"""

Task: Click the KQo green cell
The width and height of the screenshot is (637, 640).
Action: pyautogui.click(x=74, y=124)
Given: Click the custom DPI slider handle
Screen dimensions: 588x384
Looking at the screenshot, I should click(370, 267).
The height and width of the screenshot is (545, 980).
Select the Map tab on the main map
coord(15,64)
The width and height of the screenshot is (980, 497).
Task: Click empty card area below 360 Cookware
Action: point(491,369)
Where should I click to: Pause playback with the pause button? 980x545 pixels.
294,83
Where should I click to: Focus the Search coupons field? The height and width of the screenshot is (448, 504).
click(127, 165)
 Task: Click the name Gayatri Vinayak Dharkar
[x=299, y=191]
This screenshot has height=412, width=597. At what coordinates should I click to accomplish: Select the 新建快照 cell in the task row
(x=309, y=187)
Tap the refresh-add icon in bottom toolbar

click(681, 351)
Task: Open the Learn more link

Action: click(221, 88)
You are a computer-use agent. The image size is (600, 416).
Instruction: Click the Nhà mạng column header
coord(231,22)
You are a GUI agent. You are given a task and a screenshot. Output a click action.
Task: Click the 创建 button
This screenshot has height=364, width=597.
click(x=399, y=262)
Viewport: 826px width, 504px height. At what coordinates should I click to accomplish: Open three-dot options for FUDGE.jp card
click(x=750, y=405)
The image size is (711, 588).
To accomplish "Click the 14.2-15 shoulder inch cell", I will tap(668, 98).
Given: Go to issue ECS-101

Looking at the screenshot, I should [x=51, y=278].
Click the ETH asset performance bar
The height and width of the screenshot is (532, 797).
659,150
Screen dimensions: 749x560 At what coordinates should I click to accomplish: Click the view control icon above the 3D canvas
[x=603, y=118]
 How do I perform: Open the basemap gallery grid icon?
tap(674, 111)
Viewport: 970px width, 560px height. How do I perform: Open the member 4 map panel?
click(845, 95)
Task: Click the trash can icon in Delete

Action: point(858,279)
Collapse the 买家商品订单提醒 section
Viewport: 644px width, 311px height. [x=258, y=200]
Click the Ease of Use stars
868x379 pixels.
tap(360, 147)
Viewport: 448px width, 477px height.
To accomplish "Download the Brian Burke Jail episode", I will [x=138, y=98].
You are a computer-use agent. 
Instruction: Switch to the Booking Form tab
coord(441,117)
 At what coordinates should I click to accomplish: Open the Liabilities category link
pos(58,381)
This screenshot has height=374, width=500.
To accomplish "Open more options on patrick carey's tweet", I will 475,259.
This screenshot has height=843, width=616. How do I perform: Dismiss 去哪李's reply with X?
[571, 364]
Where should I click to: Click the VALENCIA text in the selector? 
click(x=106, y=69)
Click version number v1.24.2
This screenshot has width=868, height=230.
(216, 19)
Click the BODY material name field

"""

# What you are asked to do
Search the material above for the string "computer". Show every line that holds it.

# Written response
You are a computer-use agent. The image size is (600, 416).
You are a computer-use agent. 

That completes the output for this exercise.